━━━━━ Records for this exercise ━━━━━

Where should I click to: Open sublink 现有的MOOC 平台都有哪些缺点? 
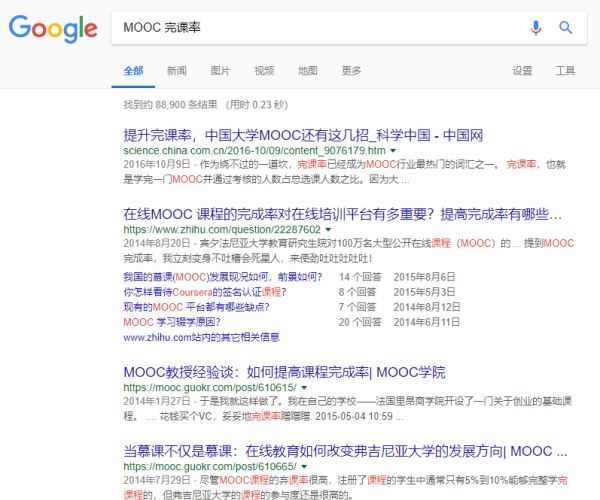point(195,306)
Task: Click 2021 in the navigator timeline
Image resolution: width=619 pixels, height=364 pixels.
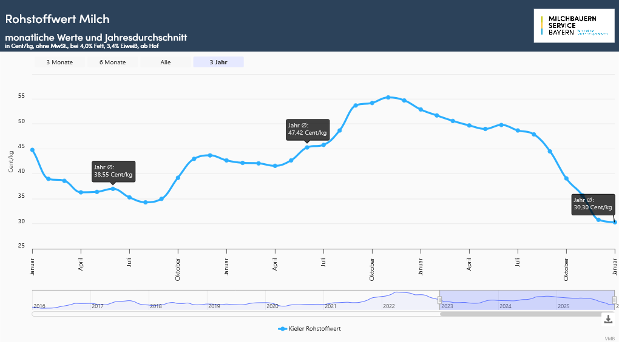Action: (x=330, y=306)
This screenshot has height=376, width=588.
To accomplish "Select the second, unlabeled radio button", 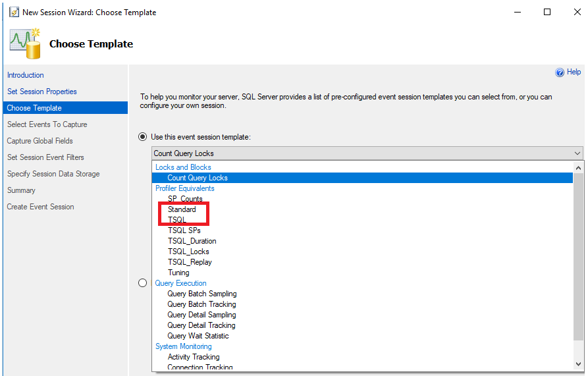I will [143, 283].
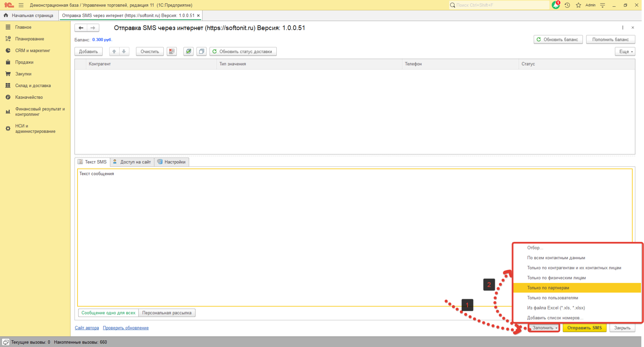Viewport: 644px width, 347px height.
Task: Open the Заполнить dropdown button
Action: coord(544,328)
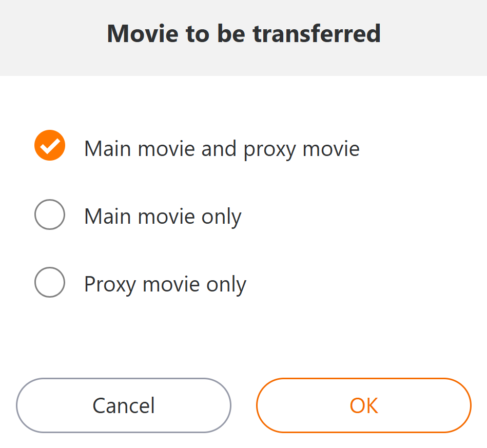The width and height of the screenshot is (487, 448).
Task: Click the empty circle beside Proxy movie only
Action: [50, 282]
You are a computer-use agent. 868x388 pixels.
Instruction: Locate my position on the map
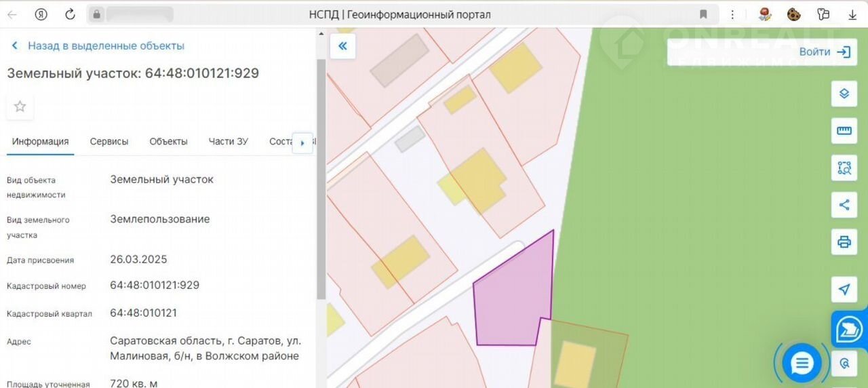[844, 290]
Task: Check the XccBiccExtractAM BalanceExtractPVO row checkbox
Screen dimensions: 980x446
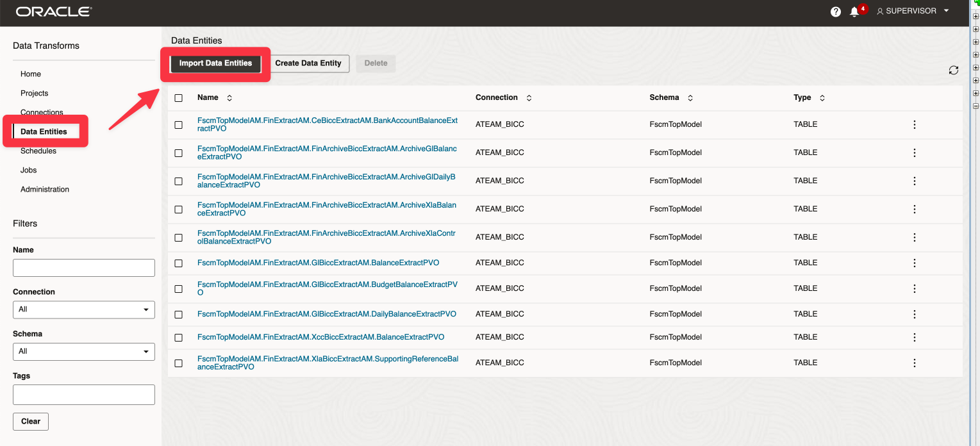Action: pyautogui.click(x=178, y=337)
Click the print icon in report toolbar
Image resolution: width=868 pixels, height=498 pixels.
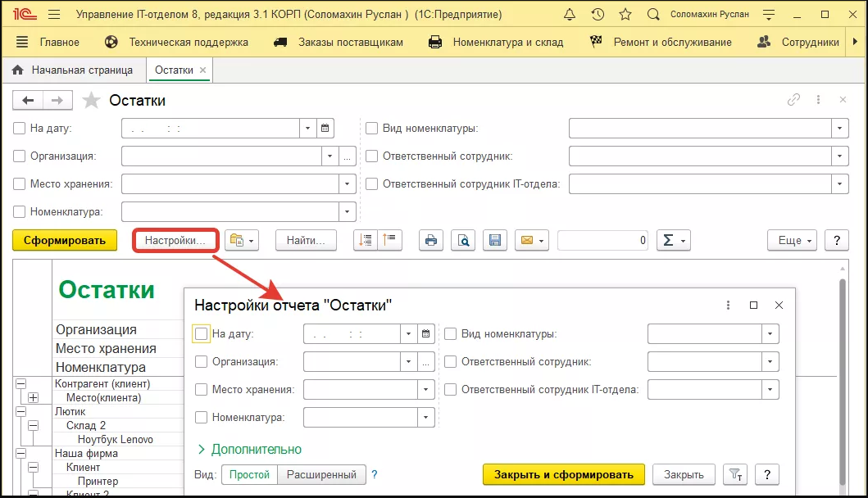click(x=431, y=240)
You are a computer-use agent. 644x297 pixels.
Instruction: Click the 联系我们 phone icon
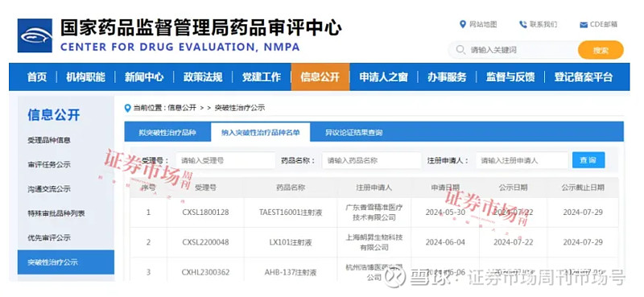[x=522, y=25]
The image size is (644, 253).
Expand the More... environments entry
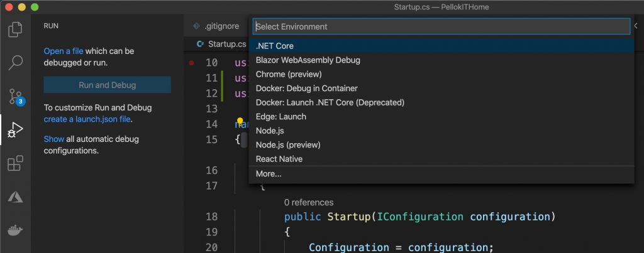(x=269, y=174)
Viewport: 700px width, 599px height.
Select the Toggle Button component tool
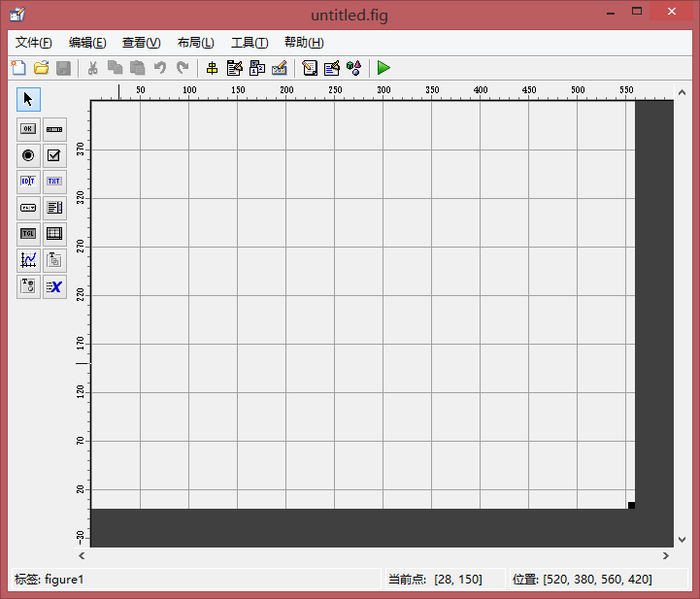coord(28,233)
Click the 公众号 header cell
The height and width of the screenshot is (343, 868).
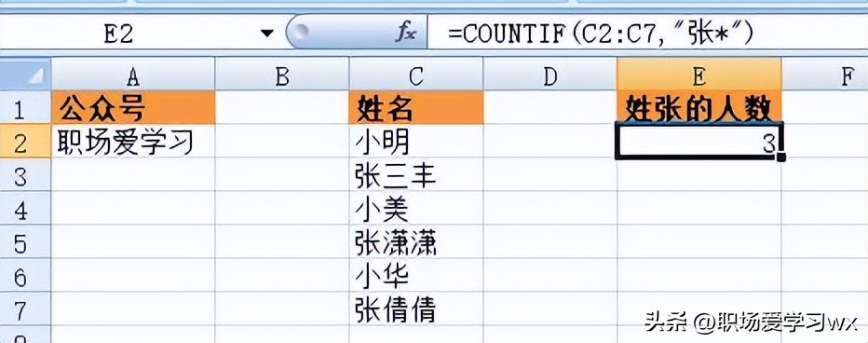(x=133, y=108)
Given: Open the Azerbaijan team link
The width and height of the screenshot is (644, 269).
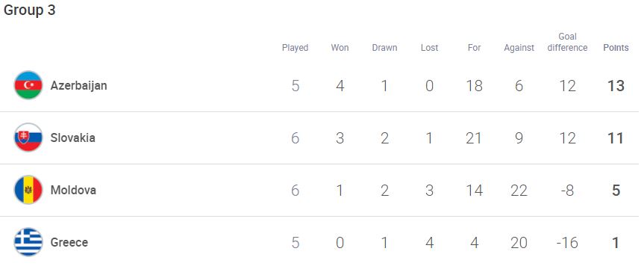Looking at the screenshot, I should click(x=78, y=85).
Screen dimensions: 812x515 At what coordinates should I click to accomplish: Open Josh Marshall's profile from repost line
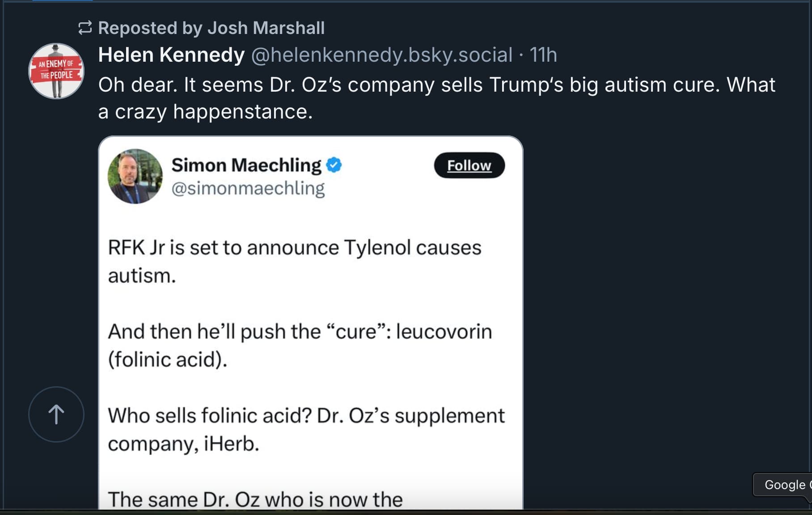coord(266,28)
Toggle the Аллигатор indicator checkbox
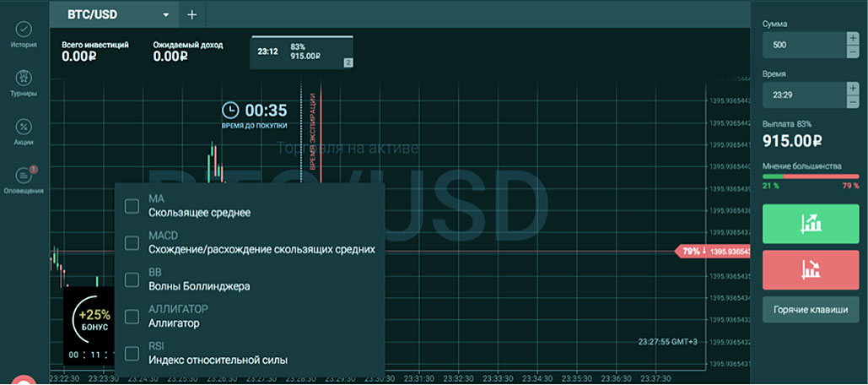868x385 pixels. [x=132, y=317]
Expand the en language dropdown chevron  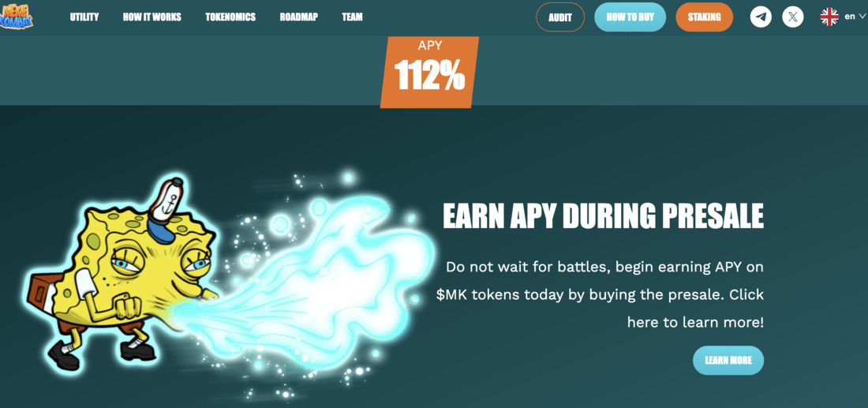click(862, 17)
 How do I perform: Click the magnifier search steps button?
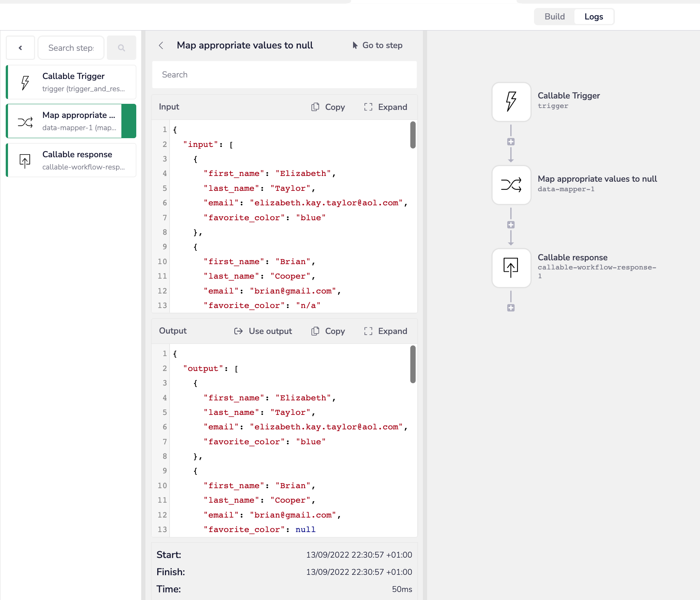(121, 48)
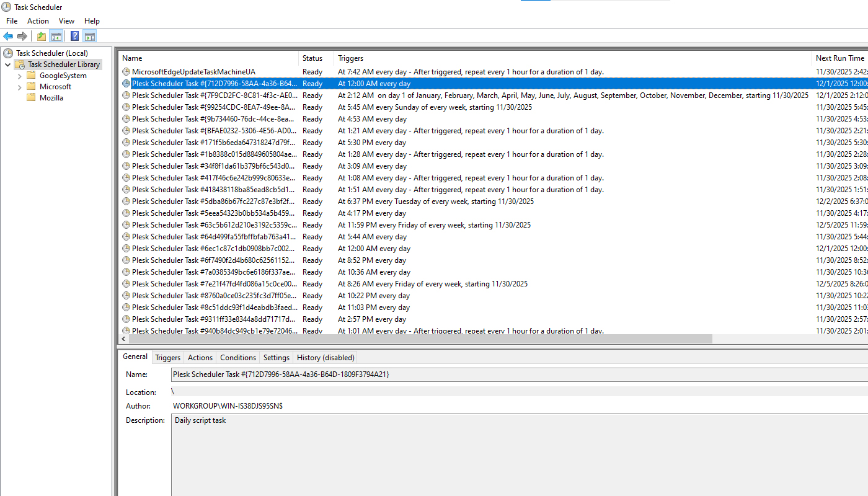This screenshot has height=496, width=868.
Task: Expand the GoogleSystem folder node
Action: coord(20,76)
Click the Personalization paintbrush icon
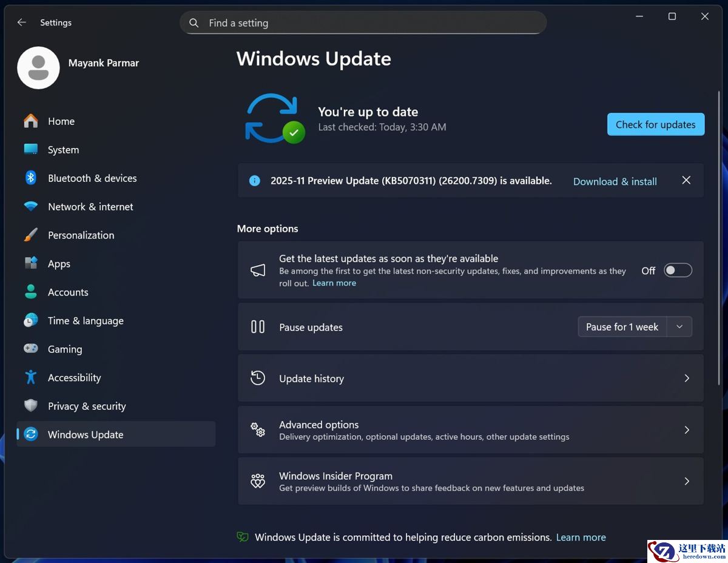 coord(31,235)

━━━━━

Only lines holding "computer" are wanted; copy all of them from the listing.

You are a computer-use agent. 868x388 pixels.
You are a computer-use agent. 644x297 pixels.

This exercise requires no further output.